L'ex-PDG de BES nie avoir voulu maquiller les comptes

Ricardo Salgado, ancien CEO de Banco Espirito Santo, a affirmé devant une commission d'enquête n'avoir "jamais donné d'instructions, à personne, pour occulter le passif du groupe".

L'ancien comptable de la holding Espirito Santo International avait accusé publiquement Ricardo Salgado d'avoir été au courant de manipulations pour réévaluer des actifs financier, avant de se rétracter.

Crédits: DR

L'ancien PDG de la banque portugaise Espirito Santo, Ricardo Salgado, a nié mardi "avoir donné des instructions" pour maquiller les comptes du groupe, dont la chute a ébranlé le système financier portugais.
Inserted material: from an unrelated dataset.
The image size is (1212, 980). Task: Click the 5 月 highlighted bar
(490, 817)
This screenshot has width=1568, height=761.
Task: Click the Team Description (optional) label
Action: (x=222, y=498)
"Je n'ai jamais donné d'instructions, à personne, pour occulter le passif du groupe", a affirmé M. Salgado devant une commission d'enquête du Parlement, alors que des irrégularités comptables découvertes en mai dans la holding de tête Espirito Santo International (ESI) avaient plongé le groupe dans la tourmente.

"Personne dans l'équipe de gestion de BES ou dans la famille ne s'est approprié le moindre centime", a assuré le doyen du clan Espirito Santo, 70 ans, qui a dirigé la banque pendant 22 ans avant d'en être écarté le 20 juin.
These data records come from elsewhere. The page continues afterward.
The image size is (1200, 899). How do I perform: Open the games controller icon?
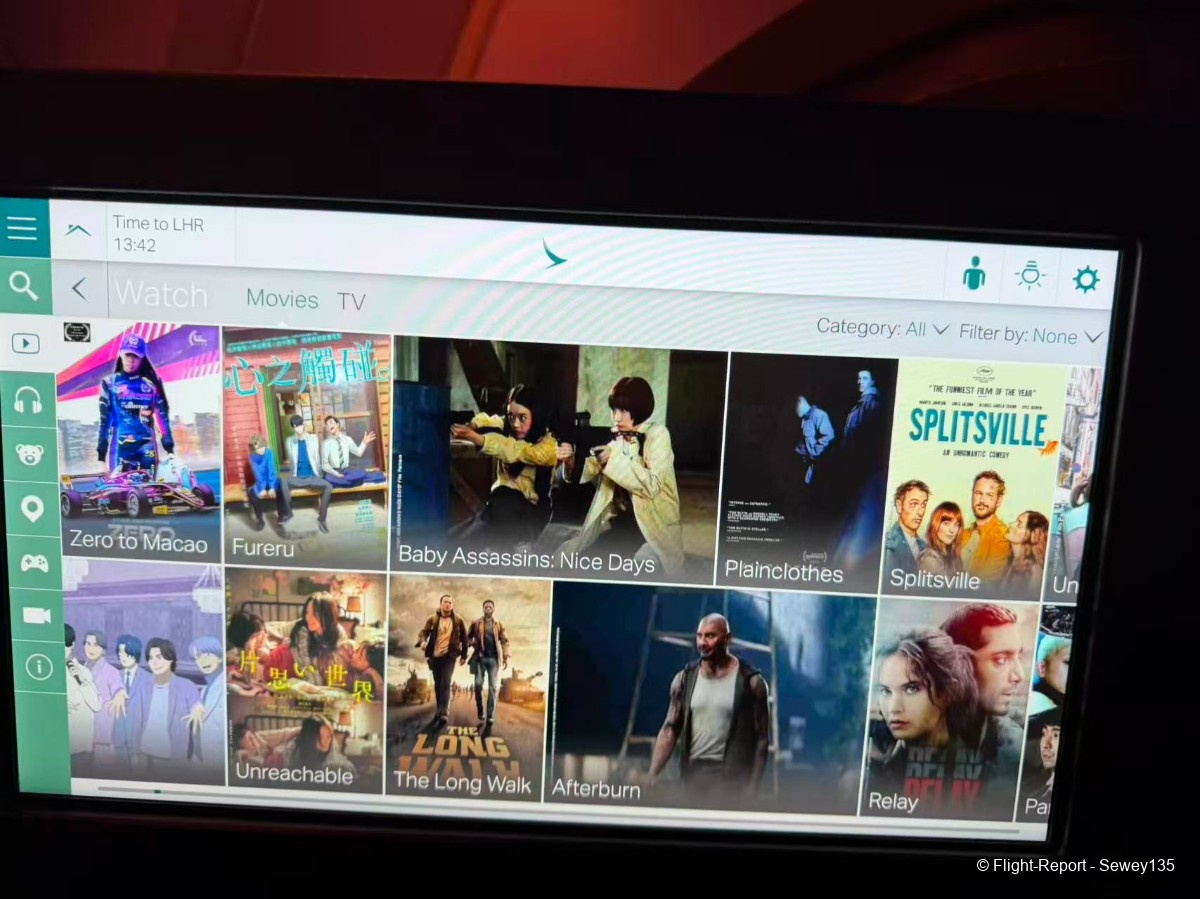(35, 562)
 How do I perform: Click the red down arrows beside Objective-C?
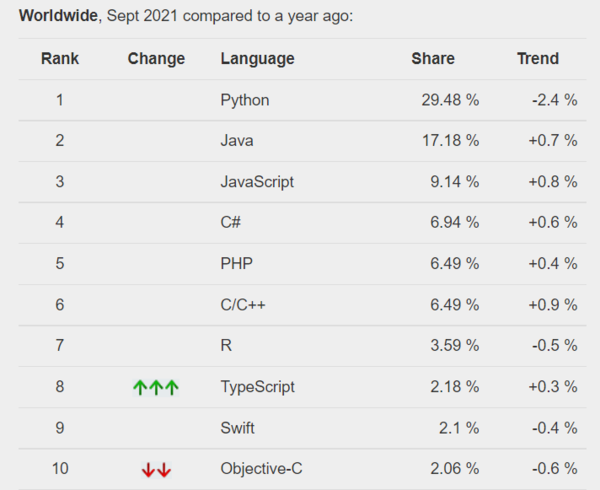pos(156,470)
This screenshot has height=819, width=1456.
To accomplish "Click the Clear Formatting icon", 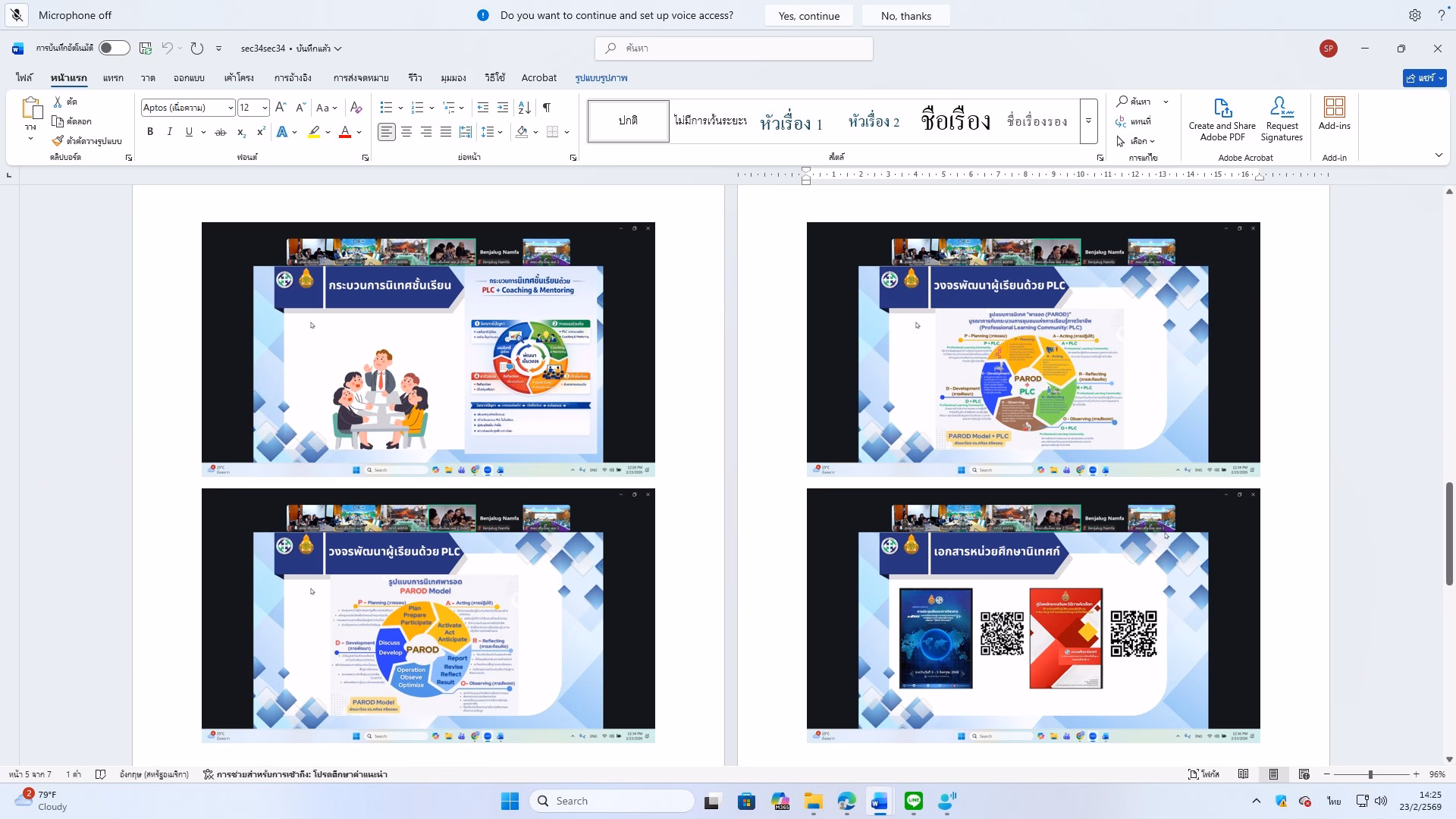I will pos(356,108).
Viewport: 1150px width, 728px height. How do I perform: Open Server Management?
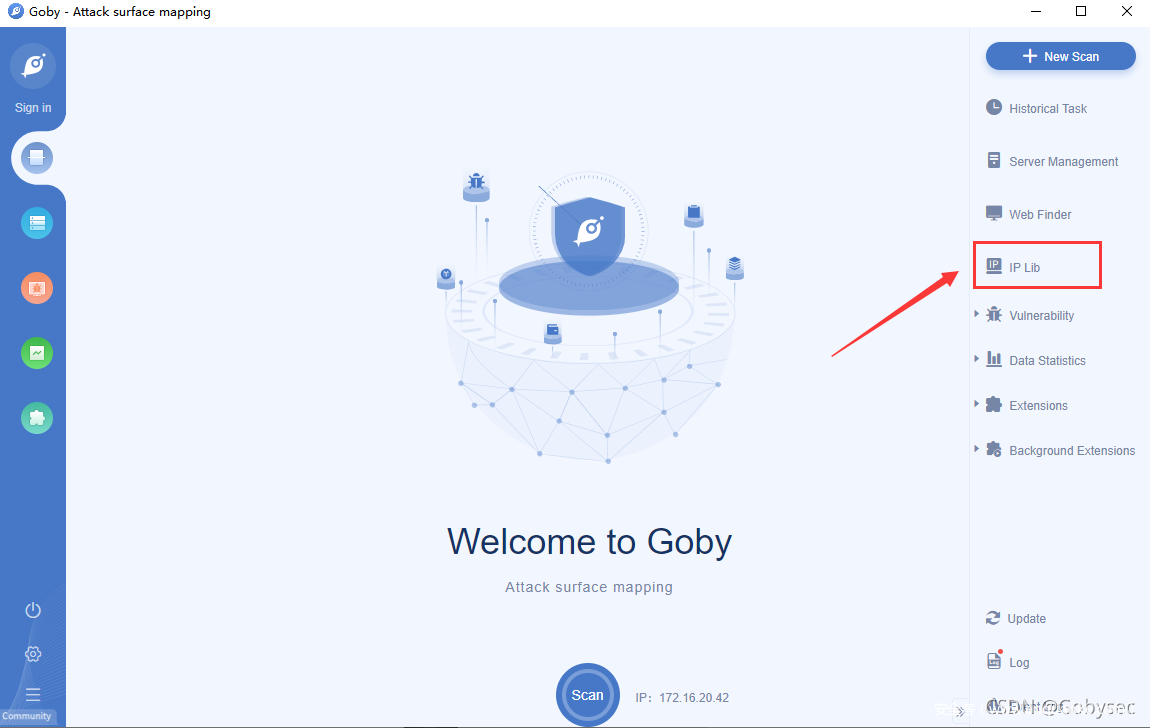coord(1052,161)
"Moi et ma famille avons été jugés sur la place publique depuis des semaines et des mois", s'est-il insurgé, ajoutant qu'il était possible "d'effacer le nom Espirito Santo sur les façades de la banque, mais on ne peut pas effacer le nom d'une famille qui a servi le Portugal depuis 145 ans".

La holding ESI, entre-temps placée en faillite par la justice luxembourgeoise, est soupçonnée d'avoir passé sous silence une perte de 1,3 milliard d'euros pour épargner Banco Espirito Santo.

L'ancien comptable de la holding, Francisco Machado da Cruz, avait accusé publiquement Ricardo Salgado d'avoir été au courant de ces manipulations, avant de se rétracter. Pour cacher ces pertes, plusieurs dirigeants d'ESI avaient, selon lui, réévalué des actifs financiers.

La Banque centrale du Portugal avait dû agir en coulisse pour éviter une propagation des ennuis financiers du groupe à l'ensemble du secteur bancaire du pays, encore fragilisé par la crise financière.

Après l'annonce de pertes record, la Banque du Portugal est finalement intervenue le 3 août et a scindé BES en deux. Ses actifs sains ont été regroupés dans une nouvelle banque baptisée Novo Banco, qui a bénéficié d'une injection de capital de 4,9 milliards d'euros financée à hauteur de 3,9 milliards par un prêt de l'Etat.

L'ex-patron de BES, qui s'exprimait pour la première fois depuis le sauvetage de la banque, a pointé du doigt la Banque du Portugal, qui avait "depuis 2009 une équipe au sein de Banco Espirito Santo" et n'avait "jamais remis en question sa gestion".